CNN is reporting that President-elect Donald Trump has chosen Elaine Chao to be his Secretary of Transportation. Chao would be replacing current secretary Anthony Foxx, who has served in the post since 2013. The Department of Transportation (DOT) oversees all air, maritime and surface transportation in the US, which includes oversight of the FAA.
Chao previously served as the Deputy Secretary of Transportation under President George H.W. Bush from 1989 – 1991, and as Secretary of Labor under President George W. Bush from 2001 – 2009. CNN notes that this is the longest a labor secretary has served since World War II and that Chao was the first Asian-American woman to serve in a cabinet position. They also note she’s married to Senate Majority Leader Mitch McConnell, which they say could complicate her role in helping Trump pass legislation.
National Business Aviation Association (NBAA) President and CEO Ed Bolen issued a statement regarding the selection, saying “We know that investment in infrastructure, including for aviation, is a priority for the incoming Trump administration, and the DOT secretary will be key in making this priority a reality.”
National Air Transportation Association (NATA) President Martin H. Hiller also issued a statement and said that they applaud the choice. “NATA congratulates Secretary Elaine Chao on her selection by President-elect Trump as our next Secretary of Transportation. Secretary Chao is a serious, substantive choice to head a department that is critical to the economic success of our nation.” Hiller added that they look forward to working with Chao and the DOT on discussing the best way to invest in the nation’s aviation infrastructure, “including our airports and modernizing our air traffic control system.”
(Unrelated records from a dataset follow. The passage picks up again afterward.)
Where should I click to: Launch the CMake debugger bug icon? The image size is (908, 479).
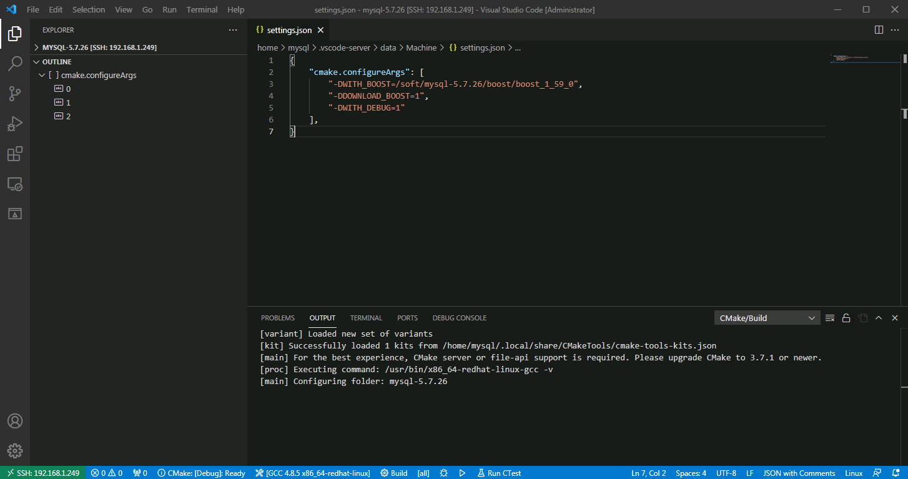click(x=443, y=473)
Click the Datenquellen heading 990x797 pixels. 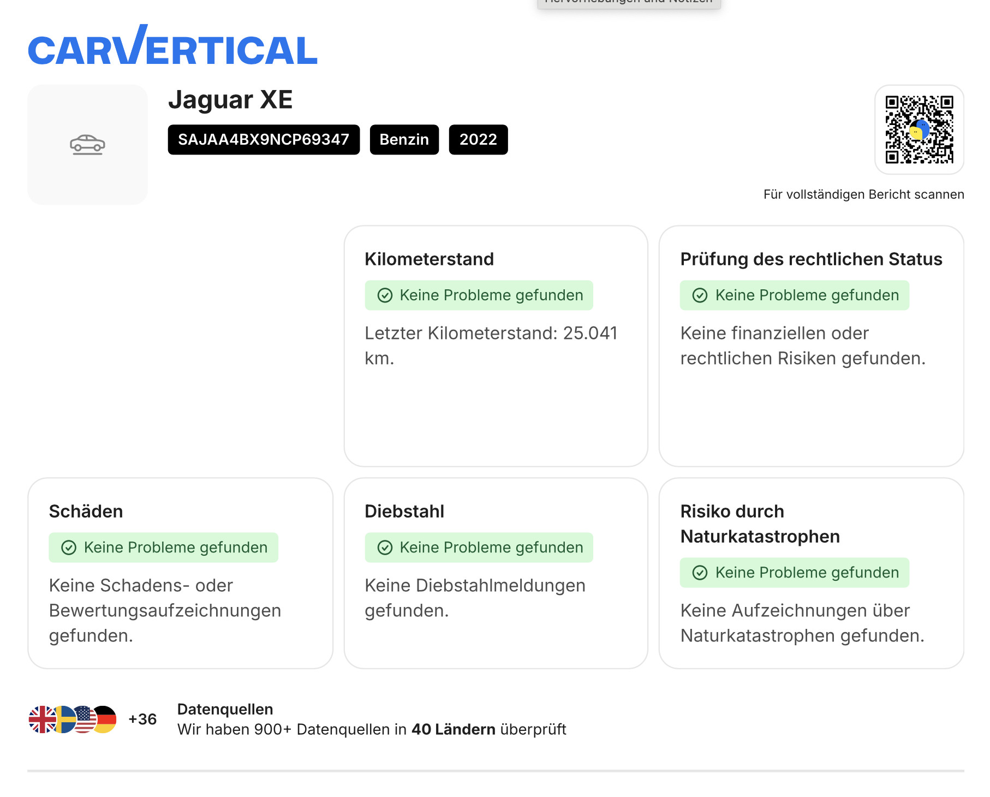pos(225,709)
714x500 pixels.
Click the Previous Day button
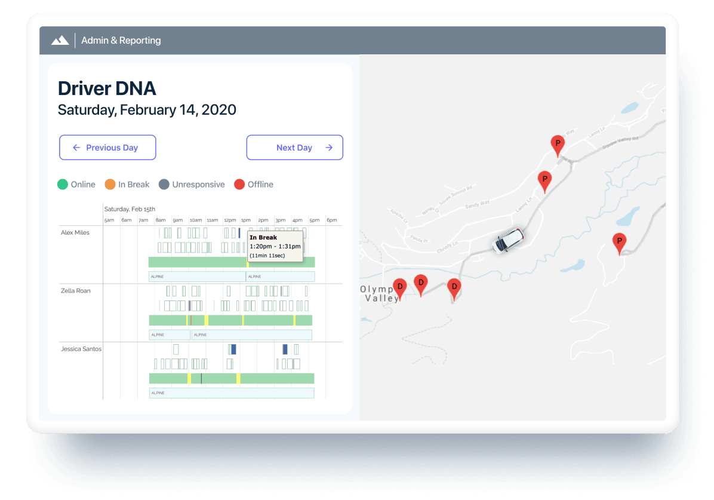coord(107,148)
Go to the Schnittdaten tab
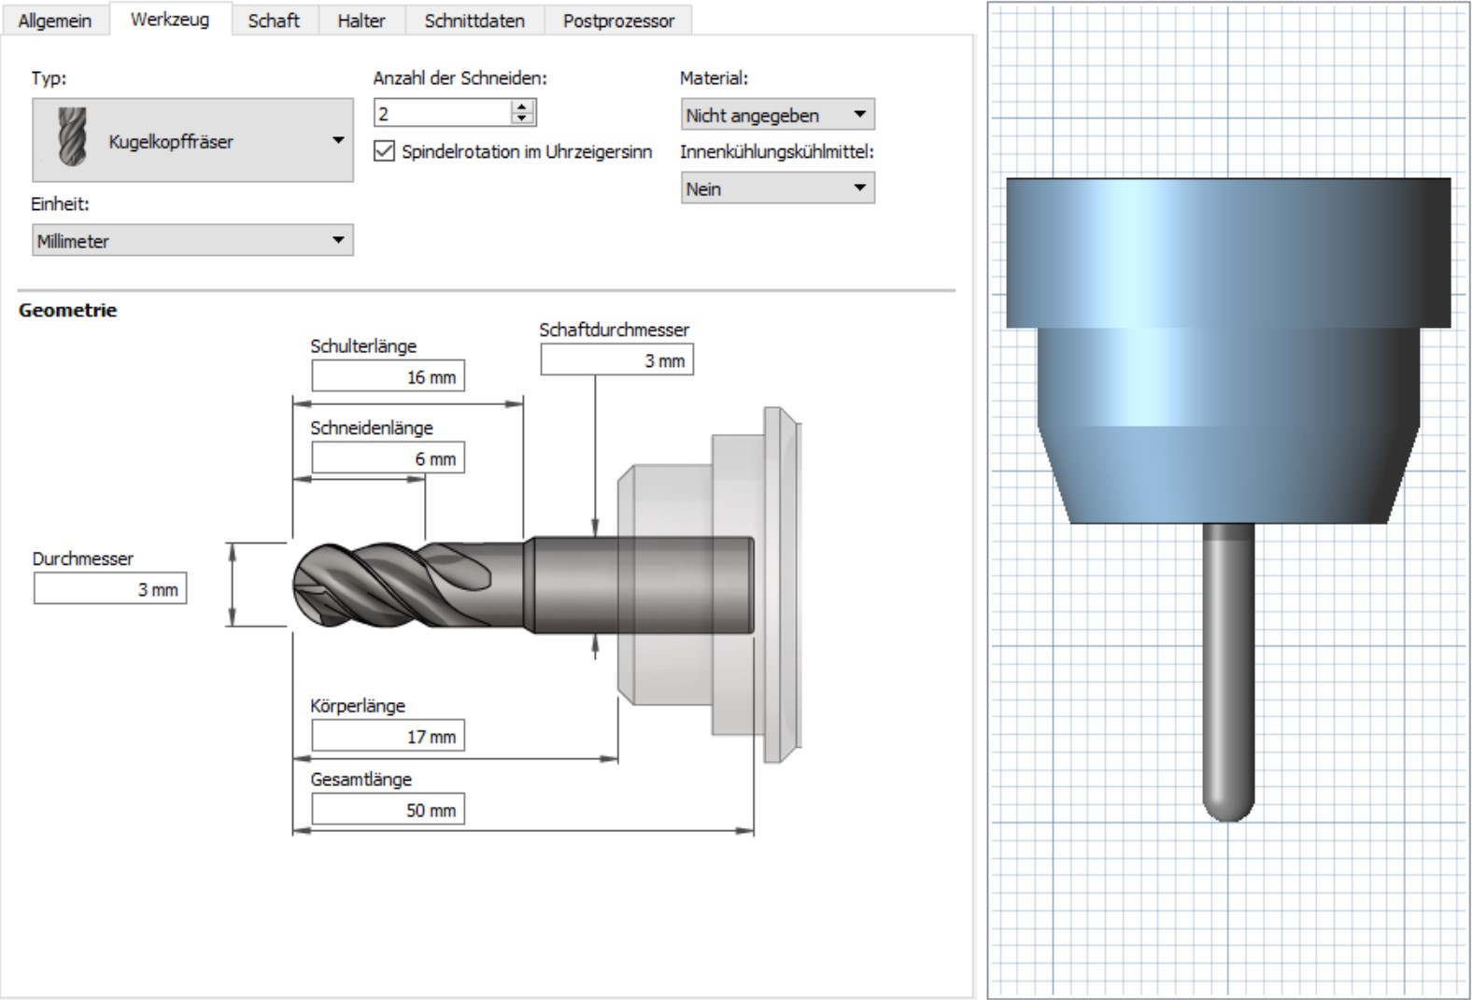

And the Airport Council International – North America (ACI-NA) President and CEO Kevin M. Burke also looks forward to working with Chao, particularly in supporting airports as “a powerful driver of economic growth and job creation for local communities.” He added that it was essential that to address the “more than $75 billion in airport infrastructure needs to meet the growing demand of passengers and keep our industry from falling behind.”